We welcome people to freely use and share the karakia and supporting resources. Copies of the A1 poster are available for purchase via the college. website.
Use of karakia
Karakia are chants, traditionally used to acknowledge an atua (one of the many gods or representations of nature), bring about a sense of calm and purpose, or within a group to establish a sense of cohesion or unity. Some karakia are used to acknowledge an atua before eating or harvesting nature’s resources, whilst other karakia are used before embarking on a journey, or to open and close hui (meetings) or akoranga (lessons).
In a school setting karakia help to calm a class, establish routine, encourage unity and signal the stepping into and out of a learning space. If a hui or akoranga is opened with a karakia whakataki, then it must be closed at the end with a karakia whakakapi. When there is formal learning involved, karakia can be seen as establishing the tapu (sacredness) of a learning space, with the karakia whakakapi used to move out of this tapu space at the end of the akoranga. The thinking behind this is that in the Māori world, the creation of anything is considered to be tapu, whether it is new learning, a new artwork, or new life. An important tikanga of te ao Māori is that the opposing but complementary forces of tapu (sacredness) and noa (commonness) should not be mixed; therefore if you are using a karakia whakataki to open a tapu learning space, no kai (food) or inu (drinks other than fresh water) should be consumed within that physical area as it would degrade the tapu of the learning space. Fresh water is fine to consume as it is a large part of the human body, which is also tapu. It is still fine to consume kai/inu within a lesson, as long as it is consumed in a separate physical space to the learning environment. It should be noted however that each iwi has its own tikanga so there are different variations and interpretations of these concepts.

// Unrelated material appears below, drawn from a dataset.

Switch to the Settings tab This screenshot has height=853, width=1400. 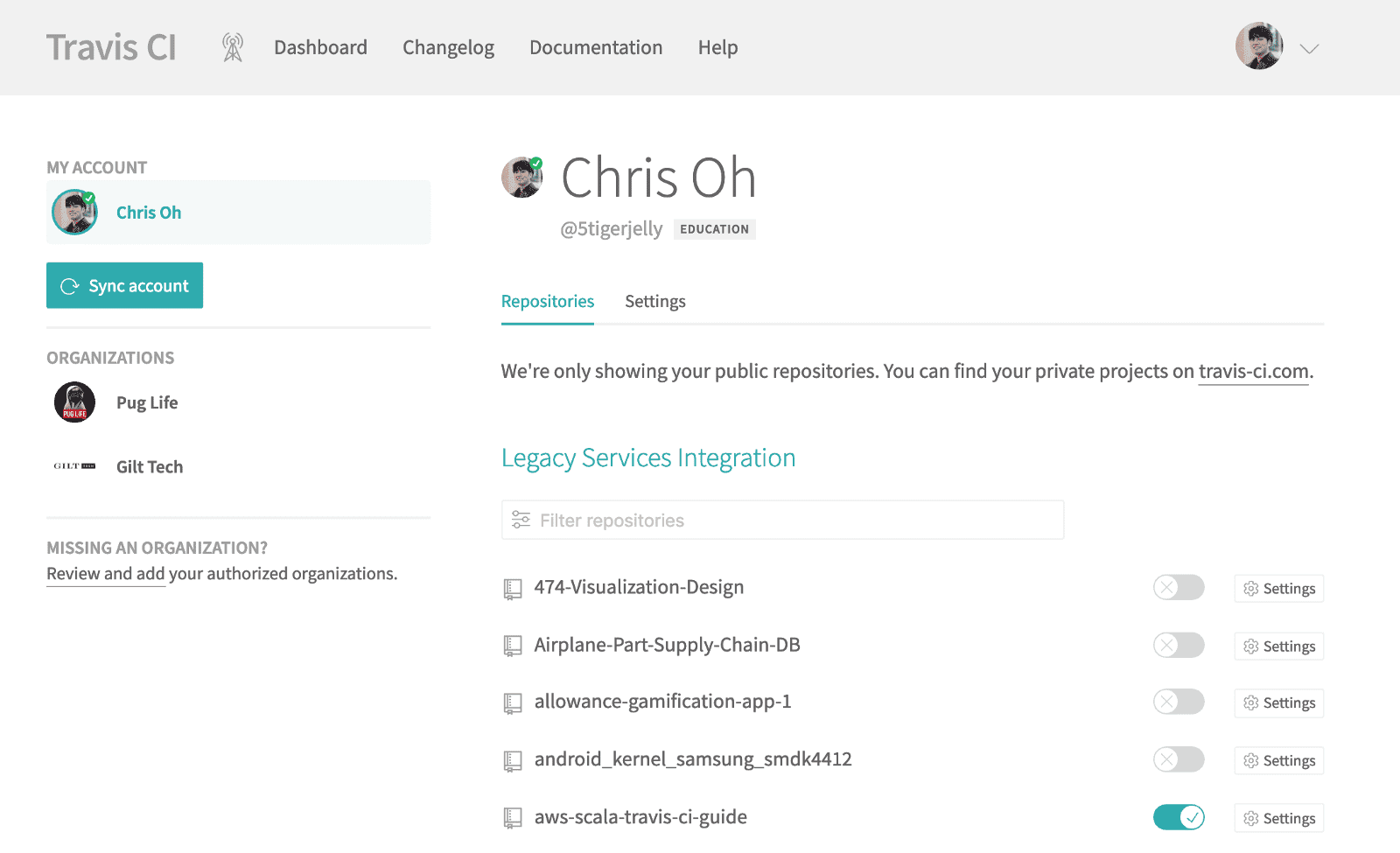[x=655, y=302]
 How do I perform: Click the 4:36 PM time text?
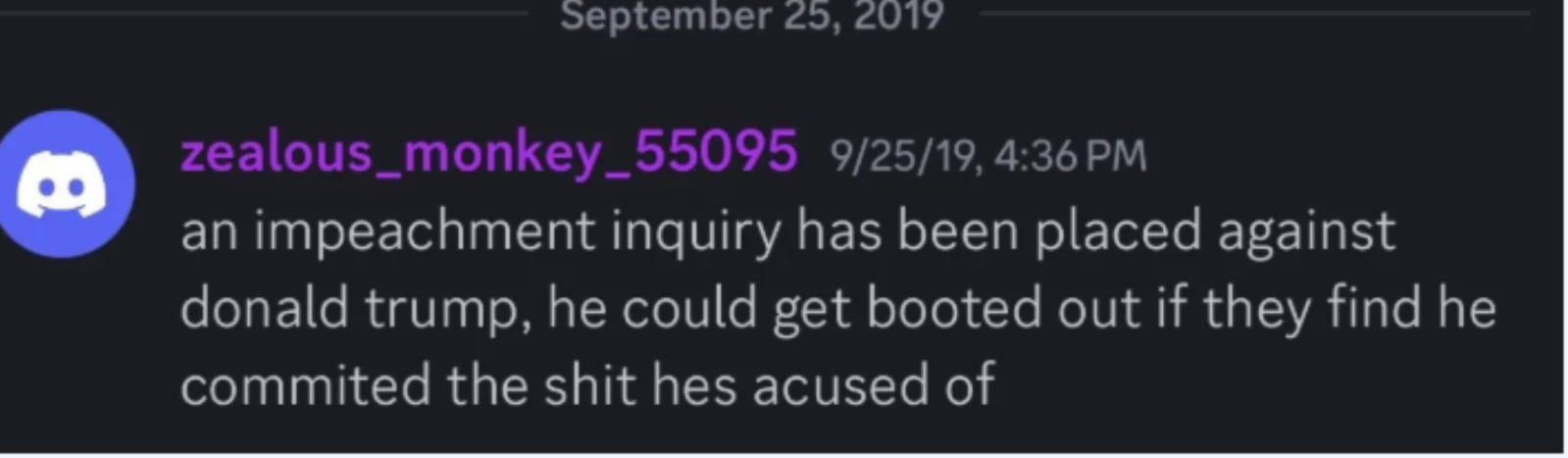coord(1070,156)
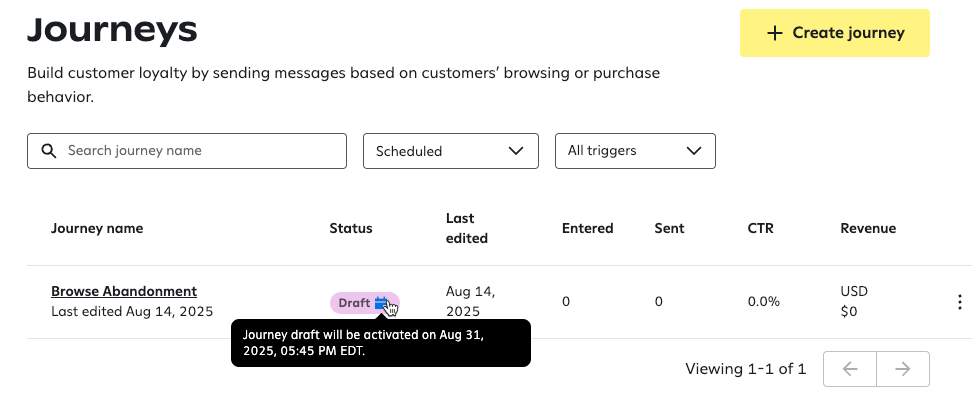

Finally, when using a karakia to open and close a hui or akoranga, it’s important to check the translation first and make sure that the content of the karakia relates to the content of your hui or akoranga.
The karakia above has been written to use when opening a class or activity with a well-being kaupapa (topic). Only the reo Māori version should be read, ideally off by heart, though it is fine to start out with the words projected or printed to help initially.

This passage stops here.